Data for this exercise:
□ □ □
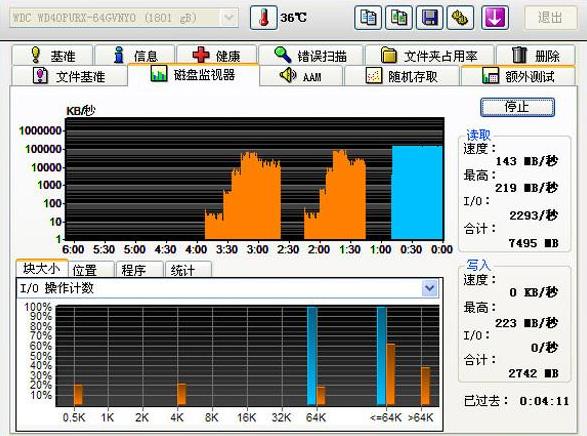Click the copy screenshot to clipboard icon

399,18
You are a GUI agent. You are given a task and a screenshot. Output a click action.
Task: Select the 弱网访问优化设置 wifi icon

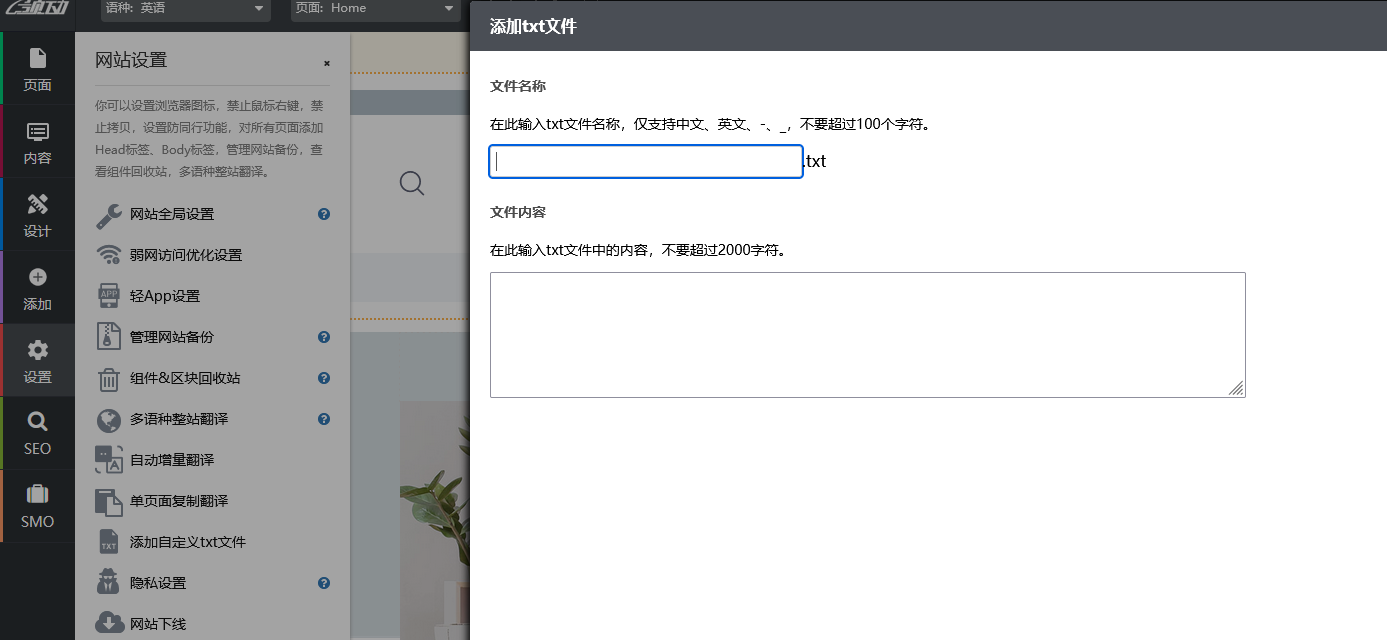pyautogui.click(x=108, y=255)
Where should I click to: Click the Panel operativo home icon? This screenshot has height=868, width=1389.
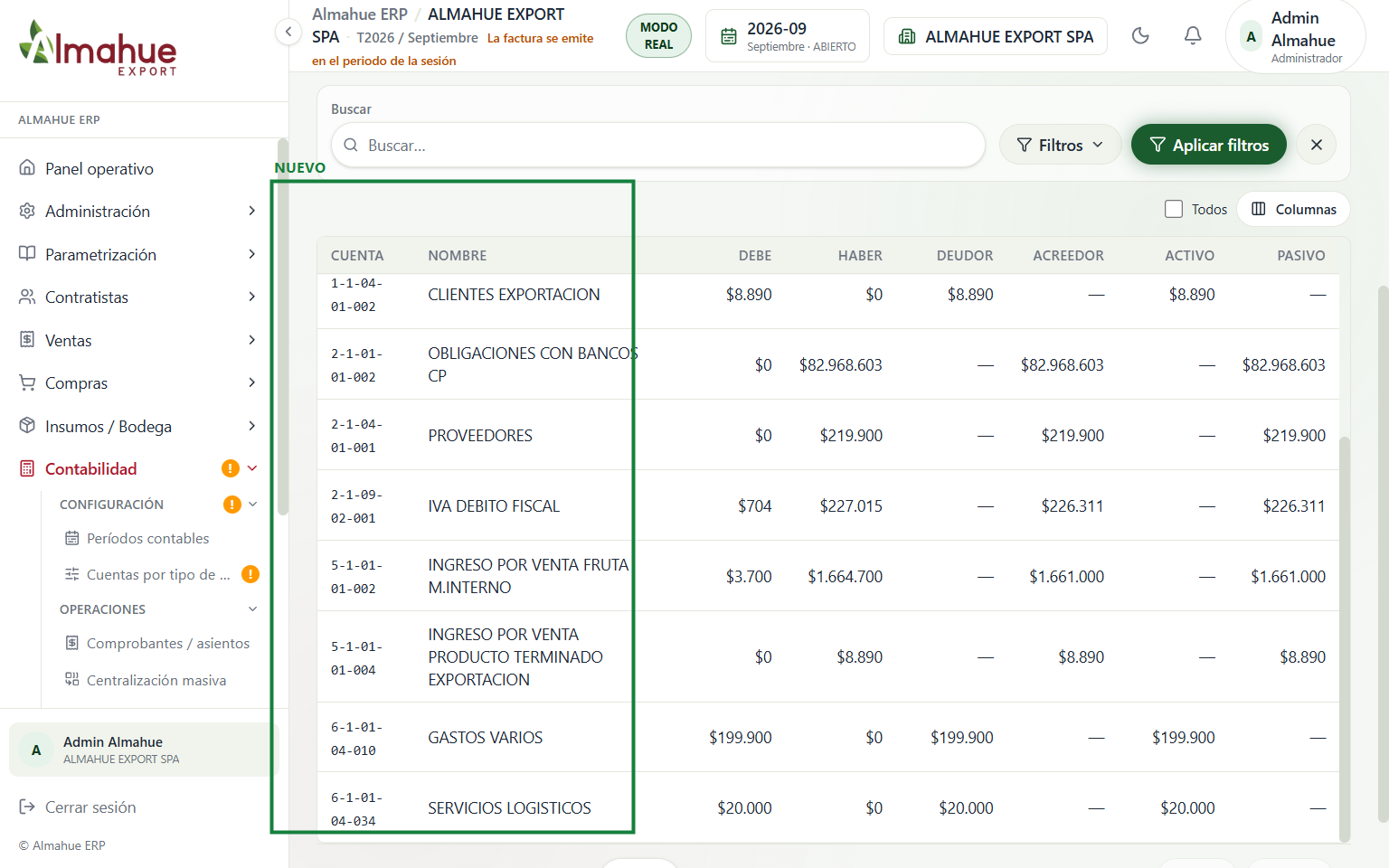(28, 168)
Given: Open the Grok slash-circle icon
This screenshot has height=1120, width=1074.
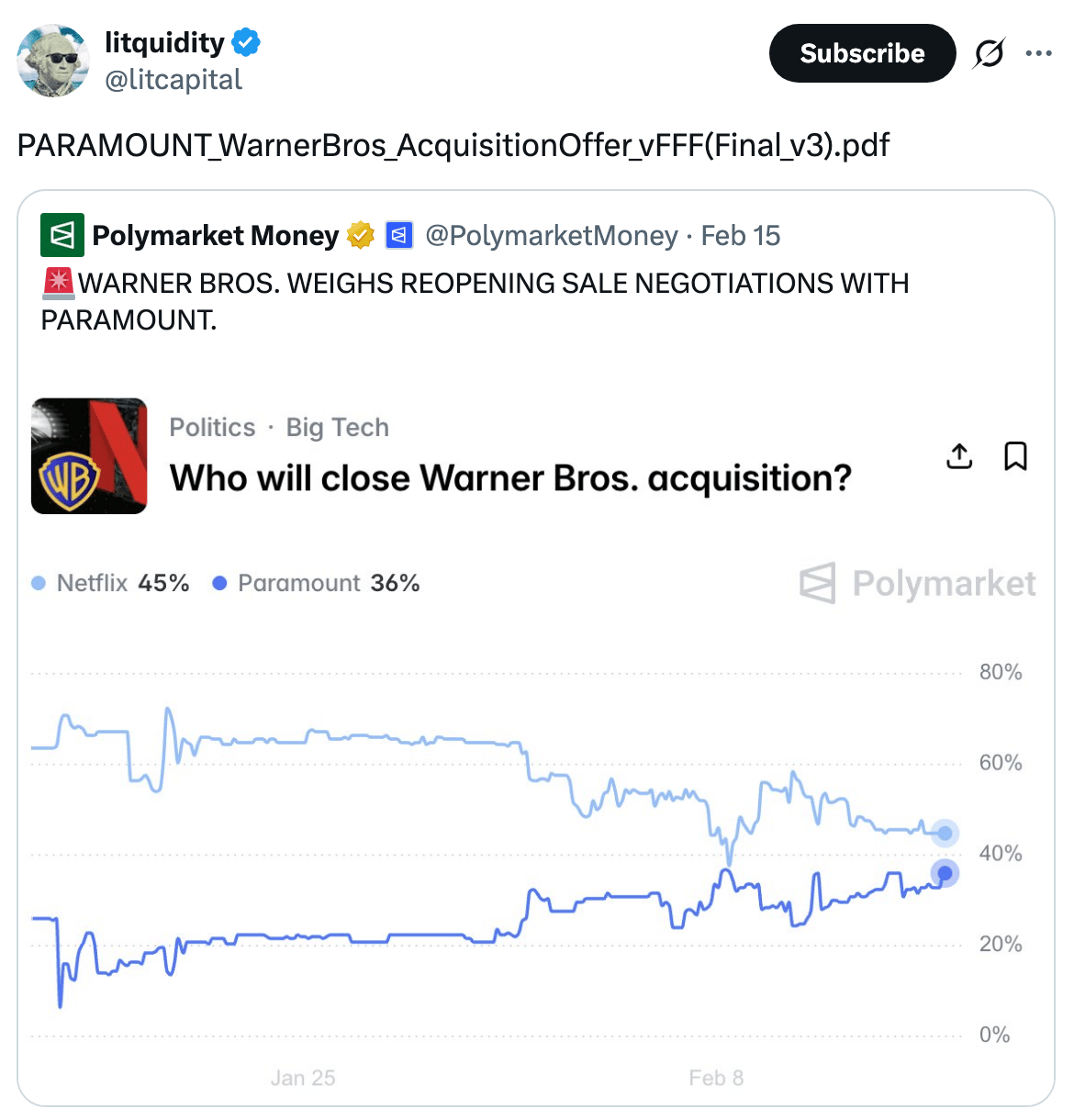Looking at the screenshot, I should (989, 53).
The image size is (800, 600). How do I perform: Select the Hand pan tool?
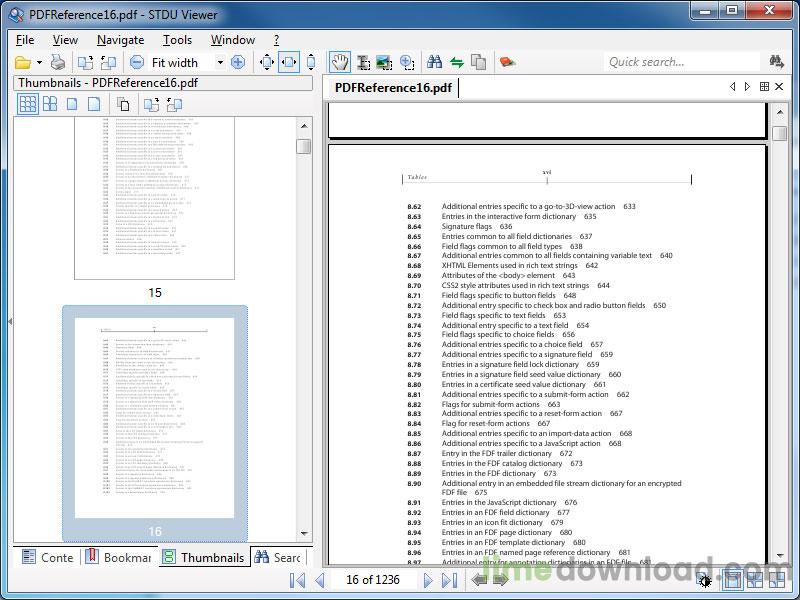pos(340,62)
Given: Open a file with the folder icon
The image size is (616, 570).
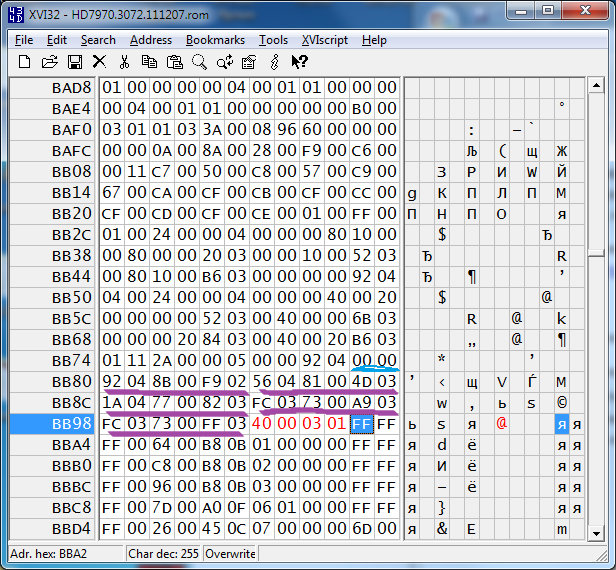Looking at the screenshot, I should (50, 62).
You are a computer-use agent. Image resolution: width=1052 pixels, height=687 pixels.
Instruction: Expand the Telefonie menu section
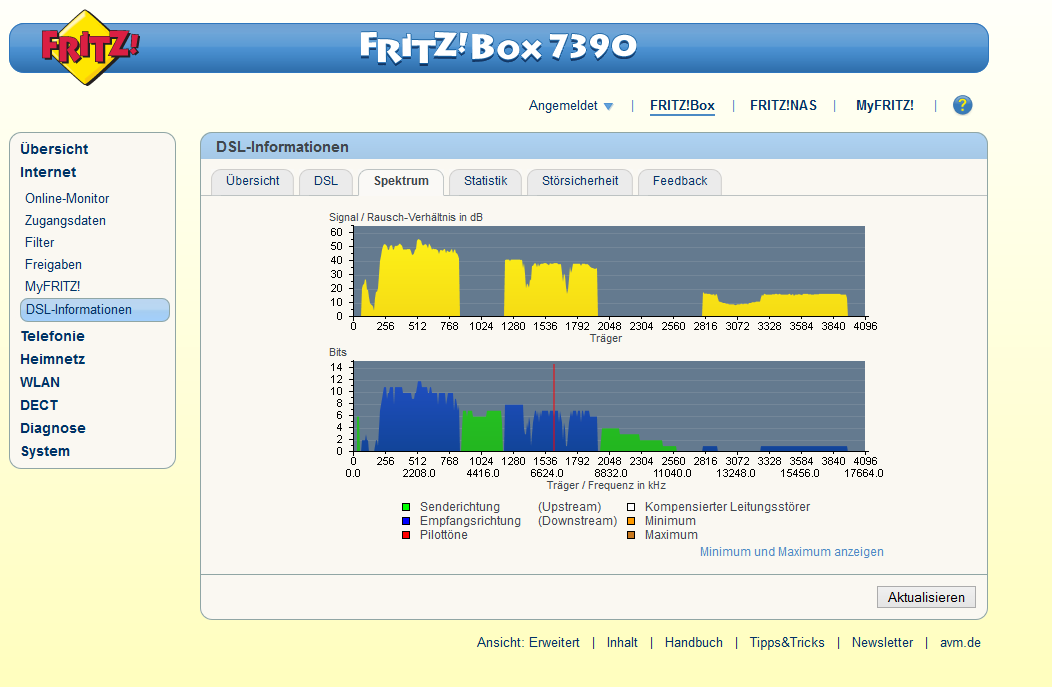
□ □ □
Task: Would you please copy every line in the data that contains the word "Open"?

Task response:
Given: Open the Grok slash-circle icon
Given: Open a file with the folder icon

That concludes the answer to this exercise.